株式会社Kids Public、日本医科大学の研究グループは、産婦人科領域の非同期型オンライン相談サービス『産婦人科オンライン』のテキスト形式の相談について、相談データ7394件を分析しました。本研究は、予約不要で便利な一方、返信の遅れが利用者の不安を招き、病院受診や満足度低下に繋がる懸念があった非同期型オンライン相談において、医師からの「返信時間」が利用者の「返信前の病院受診」や「満足度」に与える影響を調査したものです。
2021年7月から2023年6月までのデータを解析した結果、返信が概ね24時間以内であれば、返信時間と返信前の病院受診との間に有意な関連はないことが明らかになりました。本成果は、今後の非同期型オンライン相談サービスの適切な設計と運用に貢献することが期待されます。この研究成果は、2025年4月に国際学術誌「DIGITAL HEALTH」に掲載されました。
https://journals.sagepub.com/doi/full/10.1177/20552076251335379
■本研究の背景、課題
近年、情報通信技術の進化や新型コロナウイルス感染症の流行を背景に、遠隔健康医療相談(以下、オンライン相談)の活用が急速に拡大しています。オンライン相談には、ビデオ通話などでリアルタイムにやり取りする「同期型」と、メールのように後から専門家が返信する「非同期型」があります。
非同期型オンライン相談は、利用者が時間や場所を選ばずに専門家へ相談できる利便性があります。しかしその一方で、「返信を待つ間に不安になり、結局、医療機関を受診してしまうのではないか」「返信が遅れることで、サービスへの満足度が低下するのではないか」といった懸念点が指摘されていましたが、これまで大規模なデータで検証されたことは世界的にもありませんでした。
■本研究の概要、要点
《解析方法》7394件の大規模相談データを統計的に分析しました
本研究グループは、産婦人科領域に特化した非同期型オンライン相談サービス『産婦人科オンライン』のテキスト形式の相談について、2021年7月から2023年6月までに寄せられた相談7394件の匿名化されたデータを解析しました。

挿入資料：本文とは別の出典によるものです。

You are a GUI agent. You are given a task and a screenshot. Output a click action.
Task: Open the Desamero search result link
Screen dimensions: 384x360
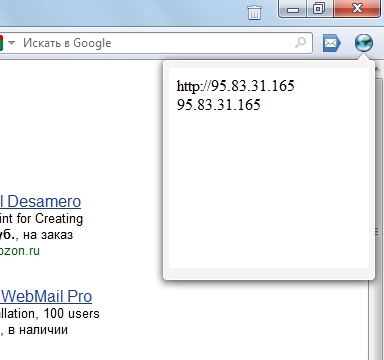coord(40,202)
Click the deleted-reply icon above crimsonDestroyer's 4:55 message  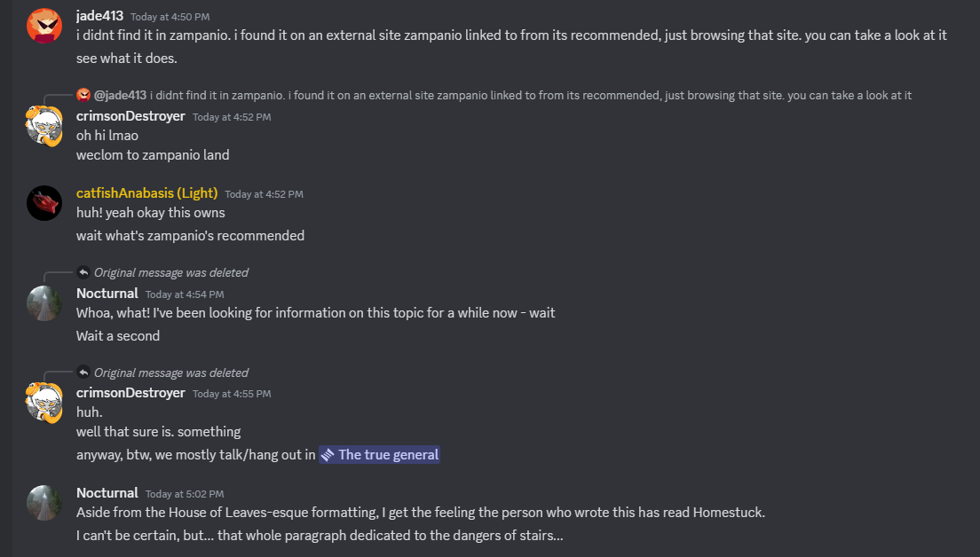pyautogui.click(x=83, y=373)
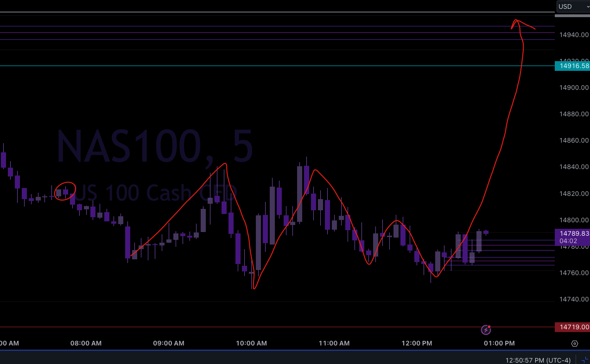The image size is (590, 364).
Task: Open the chart settings gear icon
Action: click(574, 343)
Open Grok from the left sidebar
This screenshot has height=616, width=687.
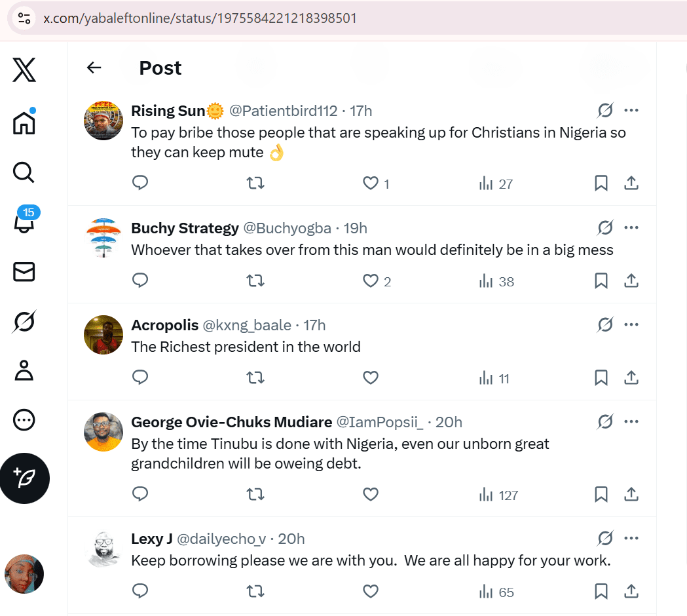[24, 322]
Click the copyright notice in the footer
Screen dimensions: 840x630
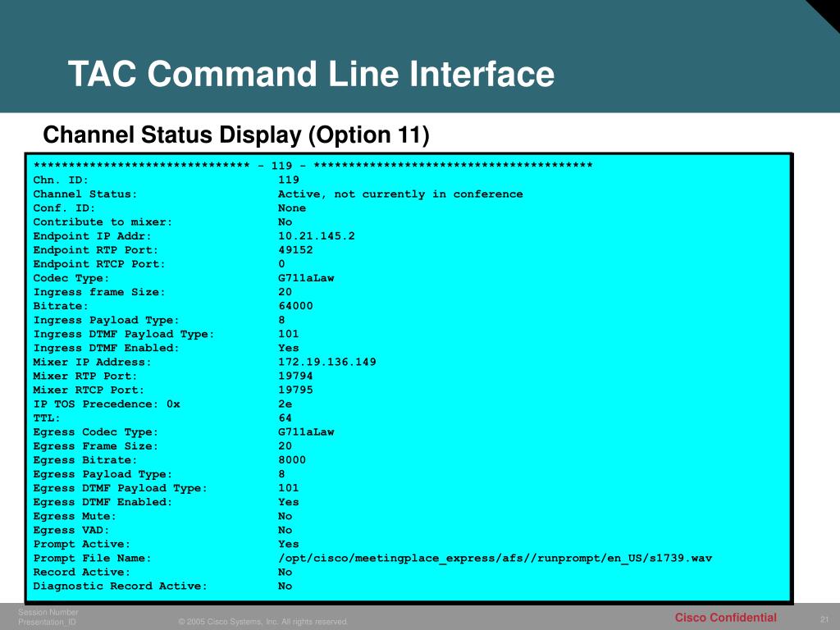point(264,621)
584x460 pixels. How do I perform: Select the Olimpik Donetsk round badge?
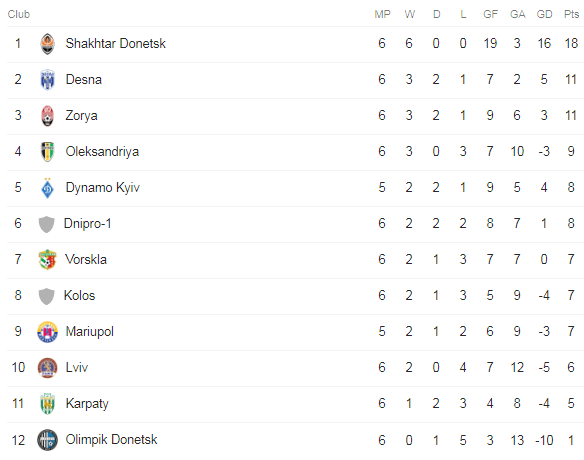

具体的には、相談が送信されてから産婦人科医・助産師が返信するまでの「返信時間」を複数のカテゴリー(0〜5時間、6〜11時間など)に分類。そして、それぞれのカテゴリーで、利用者が返信を受け取る前に「実際に病院を受診した割合」や、利用後アンケートで調査した「サービスの満足度(再利用意向)」に違いがあるかを統計的に分析しました。その際、利用者の年齢や相談内容といった他の要因が結果に影響しないよう調整を行っています。
《結果》返信時間に関わらず、返信前の受診率に統計的な有意差は認められませんでした
分析の結果、返信時間は0~5時間台が最も多く(約4割)、約7割の相談で12時間未満に返信されていました。そして、返信時間が0〜5時間台であっても18〜23時間台であっても、返信前に病院を受診する人の割合に有意な差は認められませんでした。また、全体での満足度(再利用意向)は99.5%で、返信前に病院を受診したことが満足度に影響を与えていないことも分かりました。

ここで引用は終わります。